*** Data supplied Section Begins ***

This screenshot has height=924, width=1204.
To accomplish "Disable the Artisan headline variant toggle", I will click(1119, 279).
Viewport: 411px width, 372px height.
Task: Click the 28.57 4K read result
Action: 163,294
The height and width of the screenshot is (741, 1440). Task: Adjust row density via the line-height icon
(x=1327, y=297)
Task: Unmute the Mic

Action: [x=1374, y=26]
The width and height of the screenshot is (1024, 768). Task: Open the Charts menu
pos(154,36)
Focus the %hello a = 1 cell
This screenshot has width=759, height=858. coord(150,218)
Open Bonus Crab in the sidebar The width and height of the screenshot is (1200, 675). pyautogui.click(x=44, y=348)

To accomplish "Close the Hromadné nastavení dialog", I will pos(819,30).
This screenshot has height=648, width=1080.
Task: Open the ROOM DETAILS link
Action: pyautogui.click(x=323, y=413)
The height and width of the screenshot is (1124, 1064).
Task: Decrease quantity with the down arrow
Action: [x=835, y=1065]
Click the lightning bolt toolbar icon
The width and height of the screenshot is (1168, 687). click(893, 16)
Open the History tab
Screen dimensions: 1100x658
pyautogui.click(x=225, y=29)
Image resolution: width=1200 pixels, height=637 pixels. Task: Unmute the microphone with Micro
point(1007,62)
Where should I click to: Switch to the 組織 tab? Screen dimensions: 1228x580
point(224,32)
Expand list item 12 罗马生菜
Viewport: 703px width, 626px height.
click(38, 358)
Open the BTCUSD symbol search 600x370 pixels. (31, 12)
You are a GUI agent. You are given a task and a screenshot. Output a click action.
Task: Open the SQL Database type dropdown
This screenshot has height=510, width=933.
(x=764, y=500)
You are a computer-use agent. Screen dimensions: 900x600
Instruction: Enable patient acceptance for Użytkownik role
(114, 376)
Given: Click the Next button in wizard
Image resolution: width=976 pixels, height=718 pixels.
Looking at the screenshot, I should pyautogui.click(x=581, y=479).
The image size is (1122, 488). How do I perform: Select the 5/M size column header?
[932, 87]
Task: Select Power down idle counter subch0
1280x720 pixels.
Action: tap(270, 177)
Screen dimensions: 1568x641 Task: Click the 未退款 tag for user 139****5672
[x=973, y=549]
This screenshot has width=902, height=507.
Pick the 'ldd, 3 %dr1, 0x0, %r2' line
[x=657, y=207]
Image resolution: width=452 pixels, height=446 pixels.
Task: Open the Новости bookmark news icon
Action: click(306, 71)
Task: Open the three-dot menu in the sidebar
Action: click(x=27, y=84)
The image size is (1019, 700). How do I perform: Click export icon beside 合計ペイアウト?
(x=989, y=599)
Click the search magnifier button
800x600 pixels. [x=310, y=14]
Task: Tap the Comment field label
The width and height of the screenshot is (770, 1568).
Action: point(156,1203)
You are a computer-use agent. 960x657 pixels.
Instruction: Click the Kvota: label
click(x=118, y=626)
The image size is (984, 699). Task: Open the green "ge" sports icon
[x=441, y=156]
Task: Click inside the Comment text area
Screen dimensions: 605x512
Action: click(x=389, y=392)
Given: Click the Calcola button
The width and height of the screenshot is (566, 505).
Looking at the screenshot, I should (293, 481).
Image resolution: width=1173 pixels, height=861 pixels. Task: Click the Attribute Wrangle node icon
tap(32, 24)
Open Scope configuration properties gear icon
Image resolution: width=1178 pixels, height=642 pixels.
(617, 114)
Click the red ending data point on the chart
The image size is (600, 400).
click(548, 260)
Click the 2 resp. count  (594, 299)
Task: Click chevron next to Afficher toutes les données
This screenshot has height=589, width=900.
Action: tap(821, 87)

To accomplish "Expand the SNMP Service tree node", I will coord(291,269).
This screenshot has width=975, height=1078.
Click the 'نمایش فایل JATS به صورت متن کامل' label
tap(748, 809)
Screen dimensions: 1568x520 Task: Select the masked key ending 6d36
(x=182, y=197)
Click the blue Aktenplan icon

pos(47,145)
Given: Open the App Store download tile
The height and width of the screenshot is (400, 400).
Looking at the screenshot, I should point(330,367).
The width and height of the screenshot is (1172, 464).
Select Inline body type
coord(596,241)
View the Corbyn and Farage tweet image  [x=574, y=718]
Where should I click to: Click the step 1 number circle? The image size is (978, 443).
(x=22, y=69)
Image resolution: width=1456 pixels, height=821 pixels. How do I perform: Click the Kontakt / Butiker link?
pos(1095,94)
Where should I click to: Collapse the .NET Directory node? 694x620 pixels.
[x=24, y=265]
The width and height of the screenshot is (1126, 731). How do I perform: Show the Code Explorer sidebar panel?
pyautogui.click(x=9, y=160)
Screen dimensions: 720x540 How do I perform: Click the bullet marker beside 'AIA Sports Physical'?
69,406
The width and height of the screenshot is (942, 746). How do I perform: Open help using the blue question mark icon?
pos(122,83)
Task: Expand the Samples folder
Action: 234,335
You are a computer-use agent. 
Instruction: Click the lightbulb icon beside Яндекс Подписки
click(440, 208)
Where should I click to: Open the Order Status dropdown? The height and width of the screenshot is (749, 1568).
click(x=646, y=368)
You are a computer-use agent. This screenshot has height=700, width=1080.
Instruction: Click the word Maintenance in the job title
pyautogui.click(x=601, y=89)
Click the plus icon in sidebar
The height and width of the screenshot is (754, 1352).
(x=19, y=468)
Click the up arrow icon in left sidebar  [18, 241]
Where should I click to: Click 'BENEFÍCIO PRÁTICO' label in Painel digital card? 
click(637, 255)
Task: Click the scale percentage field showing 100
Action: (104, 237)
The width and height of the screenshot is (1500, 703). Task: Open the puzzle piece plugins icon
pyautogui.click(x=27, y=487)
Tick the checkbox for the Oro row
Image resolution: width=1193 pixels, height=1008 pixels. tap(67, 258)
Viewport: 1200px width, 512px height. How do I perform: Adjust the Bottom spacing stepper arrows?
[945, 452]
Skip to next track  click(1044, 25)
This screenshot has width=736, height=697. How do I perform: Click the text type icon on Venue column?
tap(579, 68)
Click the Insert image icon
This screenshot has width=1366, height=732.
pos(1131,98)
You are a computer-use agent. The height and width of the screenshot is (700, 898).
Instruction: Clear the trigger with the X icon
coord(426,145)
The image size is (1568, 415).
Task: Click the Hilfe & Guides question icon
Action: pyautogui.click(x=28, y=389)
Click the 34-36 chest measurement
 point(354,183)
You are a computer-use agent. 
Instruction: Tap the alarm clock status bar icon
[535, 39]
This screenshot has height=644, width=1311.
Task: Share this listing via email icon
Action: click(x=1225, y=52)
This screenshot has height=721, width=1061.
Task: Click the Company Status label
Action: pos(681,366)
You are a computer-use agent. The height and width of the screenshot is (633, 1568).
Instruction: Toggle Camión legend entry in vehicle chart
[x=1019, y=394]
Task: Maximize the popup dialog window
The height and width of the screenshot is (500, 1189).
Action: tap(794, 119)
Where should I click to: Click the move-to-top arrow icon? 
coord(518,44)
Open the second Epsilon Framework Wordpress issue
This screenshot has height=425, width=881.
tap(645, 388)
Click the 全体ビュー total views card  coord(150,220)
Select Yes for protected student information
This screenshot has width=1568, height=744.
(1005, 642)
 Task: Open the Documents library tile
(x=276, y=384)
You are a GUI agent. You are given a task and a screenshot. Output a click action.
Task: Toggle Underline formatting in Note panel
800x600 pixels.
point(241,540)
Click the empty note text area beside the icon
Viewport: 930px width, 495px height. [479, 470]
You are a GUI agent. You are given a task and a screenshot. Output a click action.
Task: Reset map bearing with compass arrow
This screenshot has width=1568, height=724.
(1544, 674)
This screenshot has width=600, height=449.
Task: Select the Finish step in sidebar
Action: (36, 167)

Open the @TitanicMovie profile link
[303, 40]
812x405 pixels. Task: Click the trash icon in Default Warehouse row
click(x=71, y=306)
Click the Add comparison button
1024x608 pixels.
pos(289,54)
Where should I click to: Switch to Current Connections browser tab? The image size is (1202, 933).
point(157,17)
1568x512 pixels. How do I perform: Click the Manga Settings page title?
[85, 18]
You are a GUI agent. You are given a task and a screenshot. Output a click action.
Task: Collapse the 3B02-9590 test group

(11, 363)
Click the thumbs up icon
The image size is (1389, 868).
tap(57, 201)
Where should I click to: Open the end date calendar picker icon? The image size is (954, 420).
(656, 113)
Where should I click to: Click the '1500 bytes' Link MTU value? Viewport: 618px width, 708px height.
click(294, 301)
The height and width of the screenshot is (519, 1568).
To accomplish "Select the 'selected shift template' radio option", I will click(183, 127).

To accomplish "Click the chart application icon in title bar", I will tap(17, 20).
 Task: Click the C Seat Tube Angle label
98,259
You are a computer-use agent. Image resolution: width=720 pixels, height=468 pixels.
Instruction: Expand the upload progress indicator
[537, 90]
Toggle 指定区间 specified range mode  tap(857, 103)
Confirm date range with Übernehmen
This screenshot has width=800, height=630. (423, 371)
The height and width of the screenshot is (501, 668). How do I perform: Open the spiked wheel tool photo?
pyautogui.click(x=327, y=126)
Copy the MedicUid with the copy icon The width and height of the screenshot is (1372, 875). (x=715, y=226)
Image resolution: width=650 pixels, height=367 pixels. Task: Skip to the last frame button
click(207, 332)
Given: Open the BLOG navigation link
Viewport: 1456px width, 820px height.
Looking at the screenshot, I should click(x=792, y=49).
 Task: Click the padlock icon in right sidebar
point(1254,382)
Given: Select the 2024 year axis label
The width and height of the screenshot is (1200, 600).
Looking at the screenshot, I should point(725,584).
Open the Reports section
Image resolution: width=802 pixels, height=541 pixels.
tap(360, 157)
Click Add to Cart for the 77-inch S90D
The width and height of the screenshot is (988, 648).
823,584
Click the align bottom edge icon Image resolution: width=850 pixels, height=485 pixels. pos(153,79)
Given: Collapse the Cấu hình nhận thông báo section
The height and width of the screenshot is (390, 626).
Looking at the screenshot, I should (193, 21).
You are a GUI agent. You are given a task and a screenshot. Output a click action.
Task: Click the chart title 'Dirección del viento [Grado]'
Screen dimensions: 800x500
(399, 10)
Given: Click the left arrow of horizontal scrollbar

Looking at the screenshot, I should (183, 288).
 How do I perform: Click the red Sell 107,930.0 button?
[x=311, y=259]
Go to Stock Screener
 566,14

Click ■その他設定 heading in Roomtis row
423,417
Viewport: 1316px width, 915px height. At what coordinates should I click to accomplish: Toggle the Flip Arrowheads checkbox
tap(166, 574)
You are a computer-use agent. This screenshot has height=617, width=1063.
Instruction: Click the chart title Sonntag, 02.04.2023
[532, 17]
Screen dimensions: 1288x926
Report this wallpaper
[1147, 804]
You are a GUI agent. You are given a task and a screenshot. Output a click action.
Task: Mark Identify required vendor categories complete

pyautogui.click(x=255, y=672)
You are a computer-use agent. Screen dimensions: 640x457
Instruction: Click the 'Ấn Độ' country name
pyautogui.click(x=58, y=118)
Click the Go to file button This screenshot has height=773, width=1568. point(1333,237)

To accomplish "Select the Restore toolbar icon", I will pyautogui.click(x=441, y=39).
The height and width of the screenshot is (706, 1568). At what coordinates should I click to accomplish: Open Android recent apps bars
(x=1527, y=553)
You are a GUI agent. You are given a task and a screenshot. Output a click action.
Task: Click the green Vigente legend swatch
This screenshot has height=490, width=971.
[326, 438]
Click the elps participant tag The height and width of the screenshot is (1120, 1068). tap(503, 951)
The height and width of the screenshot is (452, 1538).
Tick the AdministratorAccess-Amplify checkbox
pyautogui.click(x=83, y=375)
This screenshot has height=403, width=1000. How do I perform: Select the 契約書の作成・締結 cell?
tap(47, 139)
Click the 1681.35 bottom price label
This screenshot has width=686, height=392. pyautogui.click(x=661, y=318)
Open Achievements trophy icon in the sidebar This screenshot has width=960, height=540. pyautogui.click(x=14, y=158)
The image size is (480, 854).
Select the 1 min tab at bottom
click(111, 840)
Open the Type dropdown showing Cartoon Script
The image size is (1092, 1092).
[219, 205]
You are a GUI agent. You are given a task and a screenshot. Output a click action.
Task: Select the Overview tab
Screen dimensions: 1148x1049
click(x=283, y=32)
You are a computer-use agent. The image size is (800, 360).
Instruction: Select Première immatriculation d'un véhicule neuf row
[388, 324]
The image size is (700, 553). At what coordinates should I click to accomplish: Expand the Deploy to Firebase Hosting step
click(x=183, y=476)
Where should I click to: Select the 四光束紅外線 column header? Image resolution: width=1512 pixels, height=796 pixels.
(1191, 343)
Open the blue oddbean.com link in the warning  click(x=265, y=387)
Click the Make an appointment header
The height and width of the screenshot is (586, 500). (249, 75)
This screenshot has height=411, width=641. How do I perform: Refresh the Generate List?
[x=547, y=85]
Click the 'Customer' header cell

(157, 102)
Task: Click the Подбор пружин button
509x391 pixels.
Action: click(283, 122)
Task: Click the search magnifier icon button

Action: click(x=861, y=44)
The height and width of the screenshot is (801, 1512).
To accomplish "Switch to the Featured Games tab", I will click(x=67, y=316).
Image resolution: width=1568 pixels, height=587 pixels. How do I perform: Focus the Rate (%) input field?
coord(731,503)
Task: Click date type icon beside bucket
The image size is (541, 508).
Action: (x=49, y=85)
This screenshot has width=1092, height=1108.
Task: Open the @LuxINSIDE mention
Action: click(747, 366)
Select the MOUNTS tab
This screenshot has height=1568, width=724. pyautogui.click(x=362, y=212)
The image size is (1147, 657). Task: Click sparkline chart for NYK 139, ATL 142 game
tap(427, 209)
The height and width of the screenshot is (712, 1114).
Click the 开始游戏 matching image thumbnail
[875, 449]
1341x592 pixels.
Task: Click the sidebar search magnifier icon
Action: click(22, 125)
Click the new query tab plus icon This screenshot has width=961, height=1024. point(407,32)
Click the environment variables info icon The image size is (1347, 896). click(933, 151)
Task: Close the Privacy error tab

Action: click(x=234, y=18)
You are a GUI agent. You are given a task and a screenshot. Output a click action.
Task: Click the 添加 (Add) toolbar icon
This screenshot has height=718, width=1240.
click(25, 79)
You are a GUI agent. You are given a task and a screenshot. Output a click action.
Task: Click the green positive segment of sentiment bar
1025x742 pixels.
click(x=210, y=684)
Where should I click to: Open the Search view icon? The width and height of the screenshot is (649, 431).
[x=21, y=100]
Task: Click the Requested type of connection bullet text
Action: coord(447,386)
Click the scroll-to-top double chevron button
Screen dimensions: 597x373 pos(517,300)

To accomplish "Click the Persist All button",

*** Data supplied Section Ends ***

Try it:
Only the lines from the one containing "Click the environment" through the final line of the data belong in the answer, repeated exactly.

Task output:
Click the environment variables info icon The image size is (1347, 896). click(933, 151)
Task: Close the Privacy error tab

Action: click(x=234, y=18)
You are a GUI agent. You are given a task and a screenshot. Output a click action.
Task: Click the 添加 (Add) toolbar icon
This screenshot has height=718, width=1240.
click(25, 79)
You are a GUI agent. You are given a task and a screenshot. Output a click action.
Task: Click the green positive segment of sentiment bar
1025x742 pixels.
click(x=210, y=684)
Where should I click to: Open the Search view icon? The width and height of the screenshot is (649, 431).
[x=21, y=100]
Task: Click the Requested type of connection bullet text
Action: coord(447,386)
Click the scroll-to-top double chevron button
Screen dimensions: 597x373 pos(517,300)

To accomplish "Click the Persist All button",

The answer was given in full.